The most voluminous, and one of the most luminous, of Chinese authors. He successfully introduced interpretations of the Confucian books, either wholly or partly at variance with those which had been put forth by the scholars of the Han dynasty and hitherto received as infallible, thus modifying to a certain extent the prevailing standard of political and social morality. His principle was simply one of consistency. He refused to interpret given words in a given passage in one sense, and the same words, occurring elsewhere, in another sense. Consequently, his are now the only authorised interpretations; and these, in spite of the hankerings of a few woolly-headed scholars, are never likely to be displaced.

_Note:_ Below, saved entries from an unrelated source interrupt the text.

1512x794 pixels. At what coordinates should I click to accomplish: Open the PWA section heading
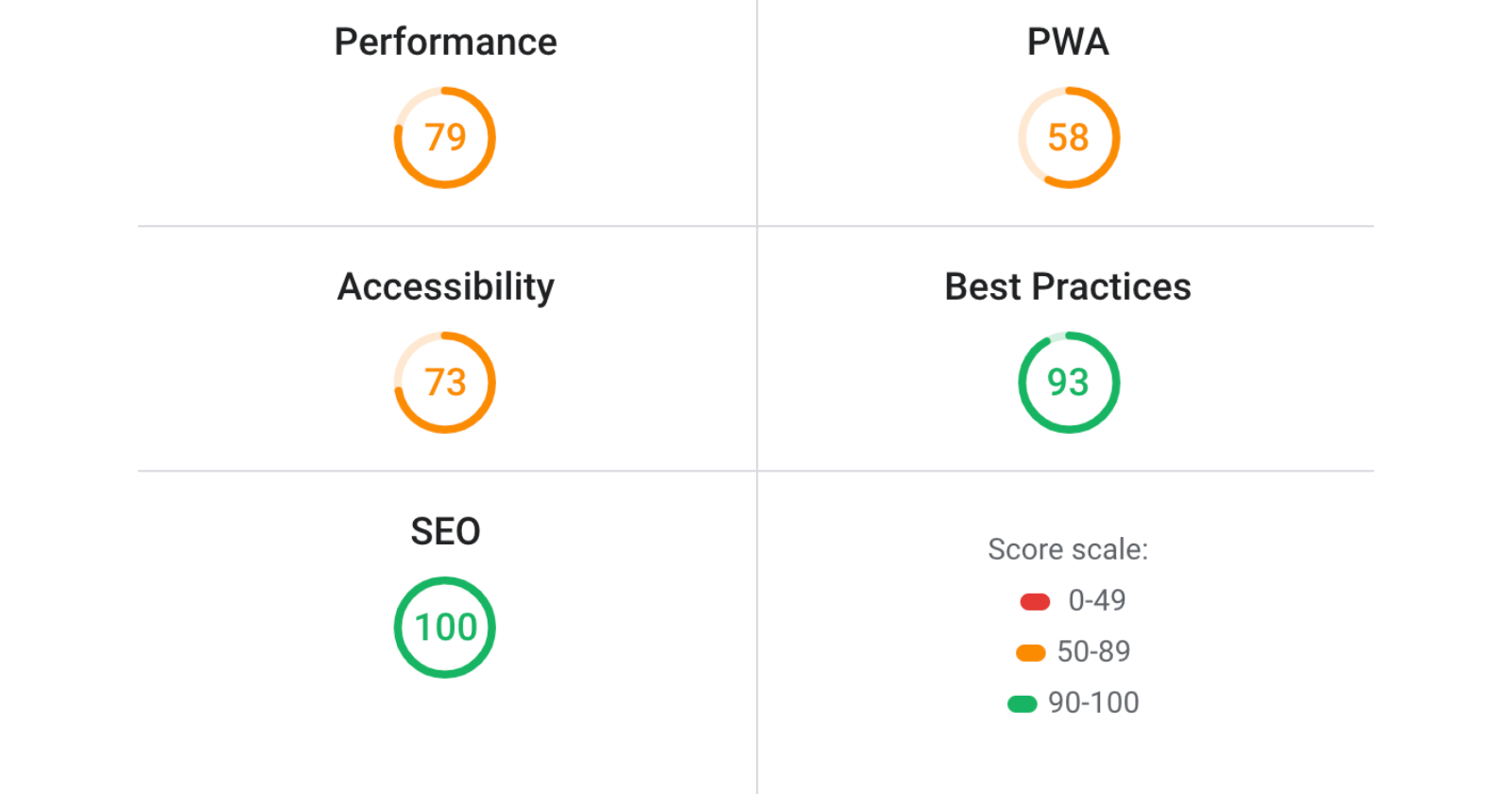pyautogui.click(x=1068, y=41)
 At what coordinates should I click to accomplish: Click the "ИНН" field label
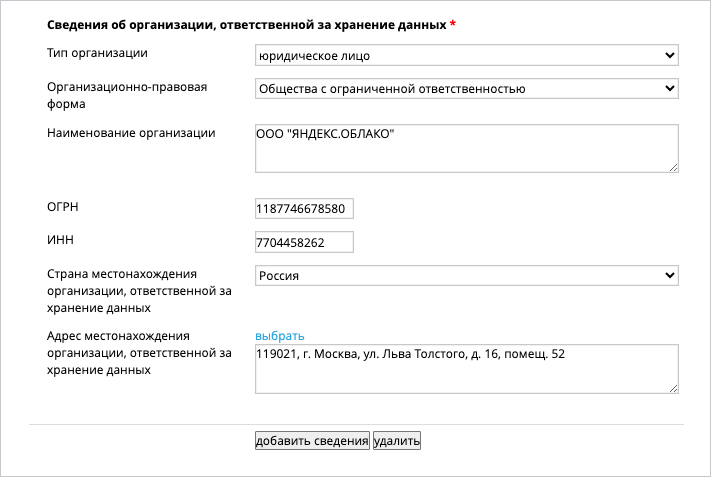point(60,240)
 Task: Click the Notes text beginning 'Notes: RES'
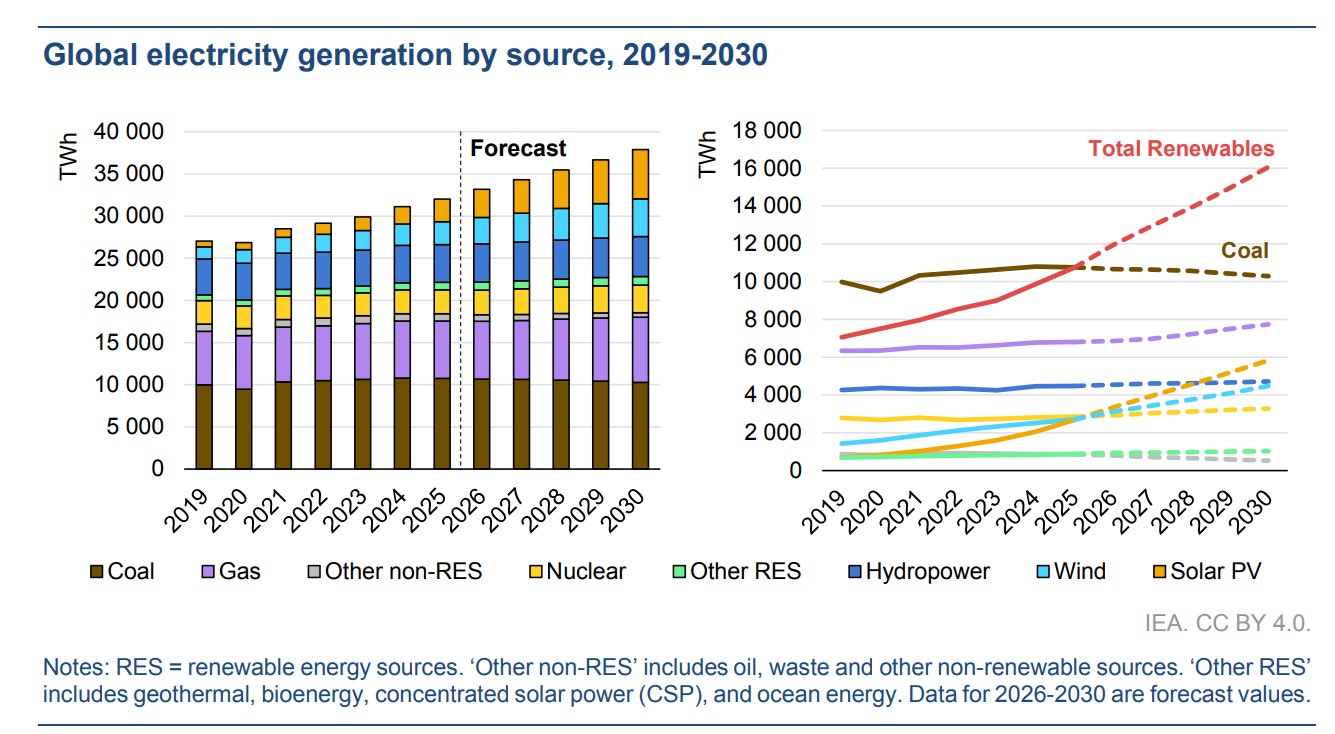click(675, 680)
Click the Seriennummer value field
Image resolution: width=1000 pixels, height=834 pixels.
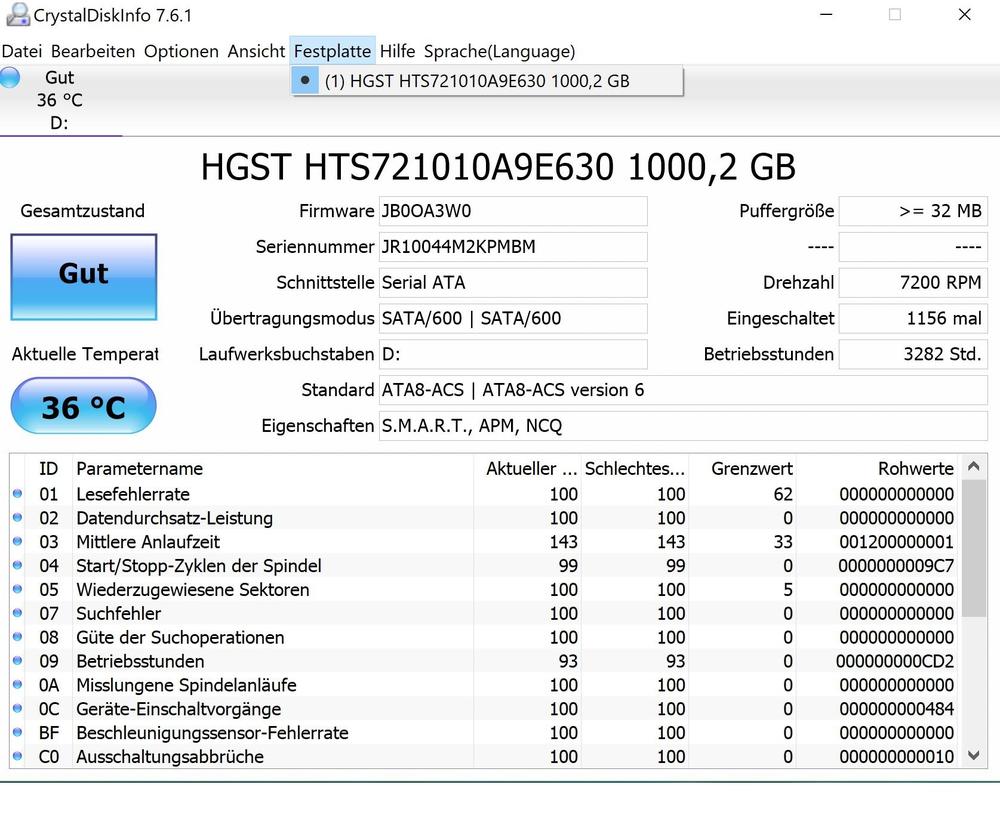click(512, 247)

At Chu Hsi’s death, his coffin is said to have taken up a suspended position, about three feet from the ground. Whereupon his son-in-law, falling on his knees beside the bier, reminded the departed spirit of the great principles (anti-supernatural) of which it had been such a brilliant exponent in life,―and the coffin descended gently to the ground.]

PORTRAITS.

IT has always been considered first-class work in portrait painting, even for the most skilful artist, when the result is a likeness, more or less exact, of the mere features. Such skill is now possessed by Kuo Kung-ch‘ên; but what is still more marvellous, he catches the very expression, and reproduces, as it were, the inmost mind of his model.

I had already heard much of him from a couple of friends; however, on my sending for him, he did not make his appearance until this year. Thereupon, a number of the gentlemen of the neighbourhood set themselves to test his skill. Sometimes the portrait would be perfect; sometimes perhaps a little less so; but in all cases a marked likeness was obtained, and in point of expression of individual character the artist showed powers of a very high order.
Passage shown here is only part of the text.